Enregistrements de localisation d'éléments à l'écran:
————————

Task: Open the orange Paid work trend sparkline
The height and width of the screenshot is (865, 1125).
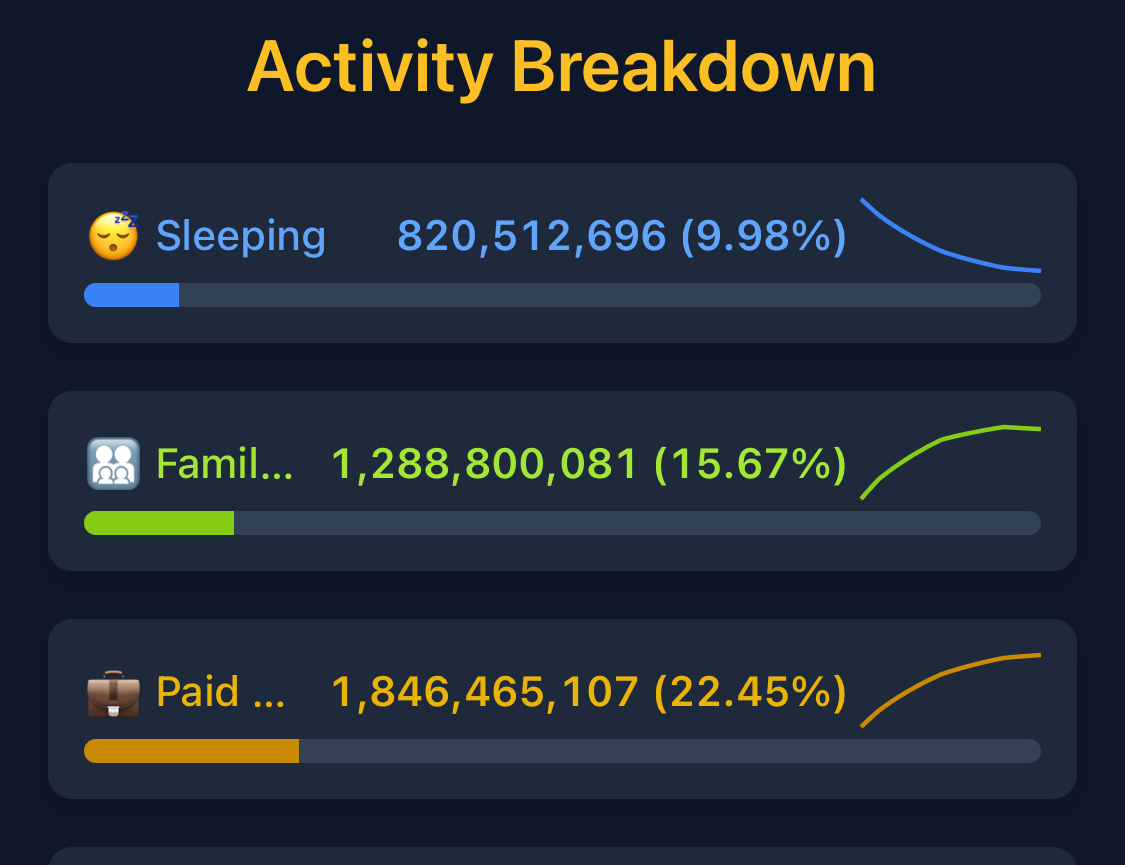Action: 951,691
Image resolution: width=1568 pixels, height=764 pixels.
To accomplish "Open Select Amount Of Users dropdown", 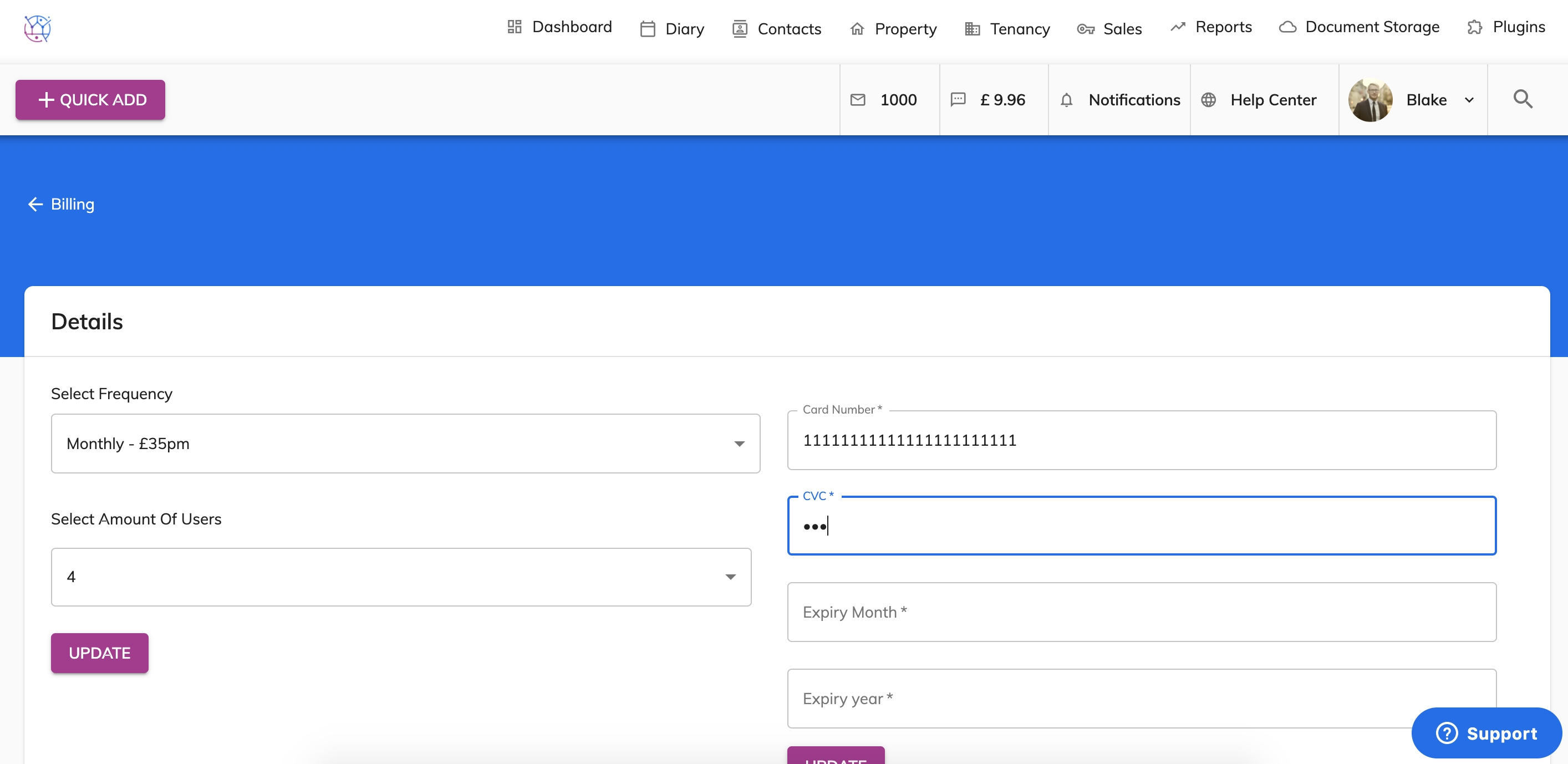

————————

[Votre tâche]: Convertissez toutes les lignes des enregistrements en un tableau Markdown à deux colonnes, « N° » pour le numéro de ligne et « Texte » pour la ligne elle-même, sans les lignes vides. N'incluez pas les images dans la réponse.

[Solution proposée]:
| N° | Texte |
|---|---|
| 1 | Task: Open the orange Paid work trend sparkline |
| 2 | The height and width of the screenshot is (865, 1125). |
| 3 | Action: 951,691 |
| 4 | Image resolution: width=1568 pixels, height=764 pixels. |
| 5 | To accomplish "Open Select Amount Of Users dropdown",  |